__WORK TASK 1__. Please rewrite the Covid-19 blood clot article from "A global study" to "of preventive drugs.", substituting "preventative medication" for "preventive drugs".
__WORK TASK 2__.
Answer these questions from the Covid-19 blood clot article:
(a) How many patients' data did the medics and academics analyze?
(b) In which health journal were the results published?
(c) By how much did the risk of dying within 30 days increase in patients who develop a blood clot?
__WORK TASK 3__. Summarize the Covid-19 blood clot article in two sentences.

__DOCUMENT TEXT__.
<<<<
A global study by the University of Birmingham, which worked with surgeons and anaesthetists around the world, found patients diagnosed with coronavirus were more likely to develop postoperative venous thromboembolism than those with no history of infection.
Patients who had to go to hospital with Covid-19 had previously shown a high risk of VTE, of between 9 per cent and 26 per cent, despite the use of preventive drugs.
Researchers found it to be as high as 31 per cent in coronavirus patients in critical care settings and confirmed an increased risk in those who needed surgery.
Although VTE is preventable with anticoagulant medication, compression stockings and exercises, it can cause disability or death if left undiagnosed. Twelve hospitals in the UAE were involved in the global study.
“The findings of this new global study, in which the GCC region has played a key role, will help us to understand the impact of Covid-19 and arm us in our collective fight against the pandemic,” said Dr Hayder Saleh Abdulhadi Alsaadi, adjunctive clinical associated professor at Dubai Medical University and surgeon at Rashid Hospital in Dubai.
“As one of the countries spearheading the global efforts against Covid-19, whether through vaccine distribution or mask production, we are proud to be playing a central part in clinical research.
“We hope these new findings will strengthen our collective resolve and contribute to the global mission.”
A global effort
Medics and academics analysed data from 128,013 patients in 1,630 hospitals across 115 countries, with results published in health journal Anaesthesia.
The study involved data from 26 hospitals in Saudi Arabia, four in Bahrain, seven in Kuwait, three in Qatar and two in Oman.
The 12 UAE hospitals involved in the study were: Mediclinic Al Noor Hospital and Sheikh Shakhbout Medical City in Abu Dhabi, Al Jalila Children’s Speciality Hospital, Burjeel Hospital for Advanced Surgery, Dubai Hospital, Latifa Women and Children Hospital, Medcare Orthopaedic and Spine Hospital, Mediclinic City Hospital Dubai, Mediclinic Parkview Hospital, Mediclinic Welcare Hospital, Neuro Spinal Hospital, Rashid Hospital in Dubai, and Al Qassimi Hospital in Sharjah.
Researchers examined data from adult patients, aged 18 and over, having elective or emergency surgery.
Those having surgery go through a procedure which artificially produces a wound. This increases the risk of bleeding, and causes a series of inflammatory responses in the body known to alter haemodynamics - the factors that govern blood flow and coagulation.
Doctors involved in the research found an independent association between VTE and a patient's chance of dying within 30 days. This risk increased by five times in patients who develop a blood clot.
“People undergoing surgery are already at higher risk of VTE than the general public, but we discovered that a current or recent Sars-CoV-2 infection was associated with greater risk of postoperative VTE,” said the report’s co-author Elizabeth Li, clinical research fellow at the University of Birmingham.
“Most surgical patients have risk factors for VTE, including immobility, surgical wounds and systematic inflammation; the addition of Sars-CoV-2 infection may further increase this risk.”
>>>>
__Stored dataset items__.
<<<<
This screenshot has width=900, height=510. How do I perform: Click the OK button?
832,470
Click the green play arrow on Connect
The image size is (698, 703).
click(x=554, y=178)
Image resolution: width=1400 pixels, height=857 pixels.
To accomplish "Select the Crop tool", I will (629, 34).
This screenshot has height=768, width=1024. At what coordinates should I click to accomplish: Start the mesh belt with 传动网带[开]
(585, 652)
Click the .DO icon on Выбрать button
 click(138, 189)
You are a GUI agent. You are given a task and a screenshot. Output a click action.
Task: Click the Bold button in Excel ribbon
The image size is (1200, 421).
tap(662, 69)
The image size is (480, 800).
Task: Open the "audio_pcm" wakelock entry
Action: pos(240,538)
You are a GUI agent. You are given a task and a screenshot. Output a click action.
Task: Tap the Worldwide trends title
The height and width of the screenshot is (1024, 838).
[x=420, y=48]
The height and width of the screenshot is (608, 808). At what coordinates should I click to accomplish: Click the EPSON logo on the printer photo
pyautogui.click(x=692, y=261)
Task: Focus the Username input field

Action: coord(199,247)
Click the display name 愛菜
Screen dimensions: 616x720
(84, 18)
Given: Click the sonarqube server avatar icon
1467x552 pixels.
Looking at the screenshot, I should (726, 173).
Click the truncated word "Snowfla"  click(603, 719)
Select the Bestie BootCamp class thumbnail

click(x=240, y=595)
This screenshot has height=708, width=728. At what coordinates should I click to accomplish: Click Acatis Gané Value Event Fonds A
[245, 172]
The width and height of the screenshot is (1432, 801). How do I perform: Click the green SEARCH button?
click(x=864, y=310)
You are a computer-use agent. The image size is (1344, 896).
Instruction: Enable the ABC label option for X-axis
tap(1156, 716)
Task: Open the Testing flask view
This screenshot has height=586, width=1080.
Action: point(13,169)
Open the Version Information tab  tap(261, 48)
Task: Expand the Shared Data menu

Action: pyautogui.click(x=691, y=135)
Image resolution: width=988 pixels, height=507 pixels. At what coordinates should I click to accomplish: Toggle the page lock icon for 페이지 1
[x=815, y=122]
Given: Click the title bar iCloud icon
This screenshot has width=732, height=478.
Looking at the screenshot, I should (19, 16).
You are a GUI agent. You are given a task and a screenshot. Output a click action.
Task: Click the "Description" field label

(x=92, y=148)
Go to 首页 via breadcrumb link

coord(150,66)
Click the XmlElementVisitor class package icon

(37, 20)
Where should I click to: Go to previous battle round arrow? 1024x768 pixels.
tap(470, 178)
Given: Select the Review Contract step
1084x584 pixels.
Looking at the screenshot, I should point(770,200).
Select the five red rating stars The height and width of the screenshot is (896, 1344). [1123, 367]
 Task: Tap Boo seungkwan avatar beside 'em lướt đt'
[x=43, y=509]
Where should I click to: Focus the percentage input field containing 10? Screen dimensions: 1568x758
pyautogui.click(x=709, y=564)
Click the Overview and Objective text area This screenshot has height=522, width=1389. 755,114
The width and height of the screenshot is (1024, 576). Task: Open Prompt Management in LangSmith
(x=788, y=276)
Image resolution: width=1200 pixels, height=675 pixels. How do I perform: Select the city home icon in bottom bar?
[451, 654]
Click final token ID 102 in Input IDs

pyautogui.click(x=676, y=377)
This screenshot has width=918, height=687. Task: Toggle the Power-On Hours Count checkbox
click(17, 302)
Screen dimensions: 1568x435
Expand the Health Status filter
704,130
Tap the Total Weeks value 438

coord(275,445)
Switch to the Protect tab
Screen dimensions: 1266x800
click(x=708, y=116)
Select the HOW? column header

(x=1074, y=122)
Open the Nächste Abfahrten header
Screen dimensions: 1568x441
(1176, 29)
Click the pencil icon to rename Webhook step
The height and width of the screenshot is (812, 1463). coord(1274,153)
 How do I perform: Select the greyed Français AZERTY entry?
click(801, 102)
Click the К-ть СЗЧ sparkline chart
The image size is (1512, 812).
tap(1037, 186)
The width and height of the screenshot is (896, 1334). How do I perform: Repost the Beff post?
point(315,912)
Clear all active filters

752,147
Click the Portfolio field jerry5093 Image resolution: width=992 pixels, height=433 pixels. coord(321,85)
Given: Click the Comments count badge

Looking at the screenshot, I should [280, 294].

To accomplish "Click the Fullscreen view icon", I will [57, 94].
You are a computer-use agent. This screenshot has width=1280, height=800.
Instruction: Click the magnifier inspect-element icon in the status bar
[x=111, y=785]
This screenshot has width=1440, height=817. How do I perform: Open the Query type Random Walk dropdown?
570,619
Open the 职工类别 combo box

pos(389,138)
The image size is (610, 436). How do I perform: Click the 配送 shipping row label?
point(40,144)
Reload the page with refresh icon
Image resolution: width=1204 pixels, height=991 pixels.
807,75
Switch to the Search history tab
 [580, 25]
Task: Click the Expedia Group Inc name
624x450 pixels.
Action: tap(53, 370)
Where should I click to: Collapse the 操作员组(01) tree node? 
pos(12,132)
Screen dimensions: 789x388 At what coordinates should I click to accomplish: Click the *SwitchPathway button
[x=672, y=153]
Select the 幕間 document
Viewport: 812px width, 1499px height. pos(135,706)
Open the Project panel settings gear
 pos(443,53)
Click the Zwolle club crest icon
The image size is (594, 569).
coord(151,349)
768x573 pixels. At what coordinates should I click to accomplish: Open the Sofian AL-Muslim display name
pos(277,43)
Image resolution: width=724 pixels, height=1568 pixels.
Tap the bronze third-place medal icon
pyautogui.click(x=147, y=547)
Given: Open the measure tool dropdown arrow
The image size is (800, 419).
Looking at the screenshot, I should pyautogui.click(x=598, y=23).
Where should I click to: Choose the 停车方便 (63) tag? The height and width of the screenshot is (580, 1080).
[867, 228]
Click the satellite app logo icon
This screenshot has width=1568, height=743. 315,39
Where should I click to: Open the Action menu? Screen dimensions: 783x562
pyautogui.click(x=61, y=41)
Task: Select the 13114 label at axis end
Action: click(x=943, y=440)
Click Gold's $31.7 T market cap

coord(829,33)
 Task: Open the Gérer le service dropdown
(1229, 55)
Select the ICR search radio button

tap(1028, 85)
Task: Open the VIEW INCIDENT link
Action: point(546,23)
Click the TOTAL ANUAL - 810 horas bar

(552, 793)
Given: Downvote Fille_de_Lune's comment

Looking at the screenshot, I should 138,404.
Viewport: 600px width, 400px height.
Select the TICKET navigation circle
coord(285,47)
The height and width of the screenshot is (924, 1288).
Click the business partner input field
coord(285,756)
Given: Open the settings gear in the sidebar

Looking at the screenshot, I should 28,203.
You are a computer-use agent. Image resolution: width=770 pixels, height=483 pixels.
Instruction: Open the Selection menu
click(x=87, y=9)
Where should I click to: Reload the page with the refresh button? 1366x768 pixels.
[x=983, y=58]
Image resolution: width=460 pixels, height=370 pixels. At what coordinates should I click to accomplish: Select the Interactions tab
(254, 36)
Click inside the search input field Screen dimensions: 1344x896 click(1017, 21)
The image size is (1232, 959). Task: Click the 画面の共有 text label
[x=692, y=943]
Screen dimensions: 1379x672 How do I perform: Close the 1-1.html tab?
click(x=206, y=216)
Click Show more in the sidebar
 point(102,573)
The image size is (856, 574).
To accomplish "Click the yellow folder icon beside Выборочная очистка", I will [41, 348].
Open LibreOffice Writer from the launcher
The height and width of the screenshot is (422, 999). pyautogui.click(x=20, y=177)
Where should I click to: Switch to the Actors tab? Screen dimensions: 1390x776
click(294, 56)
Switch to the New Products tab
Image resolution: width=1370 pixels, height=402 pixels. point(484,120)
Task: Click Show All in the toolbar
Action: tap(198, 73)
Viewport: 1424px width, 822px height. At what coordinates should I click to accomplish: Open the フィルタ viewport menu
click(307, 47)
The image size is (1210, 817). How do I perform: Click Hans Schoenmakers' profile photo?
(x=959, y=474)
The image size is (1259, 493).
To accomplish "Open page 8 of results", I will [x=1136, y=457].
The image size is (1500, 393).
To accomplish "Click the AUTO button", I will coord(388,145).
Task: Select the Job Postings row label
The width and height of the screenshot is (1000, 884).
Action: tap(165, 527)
>>>>
__EXERCISE ANSWER 1__.
A global study by the University of Birmingham, which worked with surgeons and anaesthetists around the world, found patients diagnosed with coronavirus were more likely to develop postoperative venous thromboembolism than those with no history of infection.
Patients who had to go to hospital with Covid-19 had previously shown a high risk of VTE, of between 9 per cent and 26 per cent, despite the use of preventative medication.

__EXERCISE ANSWER 2__.
(a) 128,013 patients.
(b) Anaesthesia.
(c) It increased by five times.

__EXERCISE ANSWER 3__. A global University of Birmingham study analyzed data from 128,013 patients in 1,630 hospitals across 115 countries, including 12 hospitals in the UAE. It found that a current or recent Sars-CoV-2 infection was associated with greater risk of postoperative venous thromboembolism (VTE), and that VTE was independently associated with a patient's chance of dying within 30 days.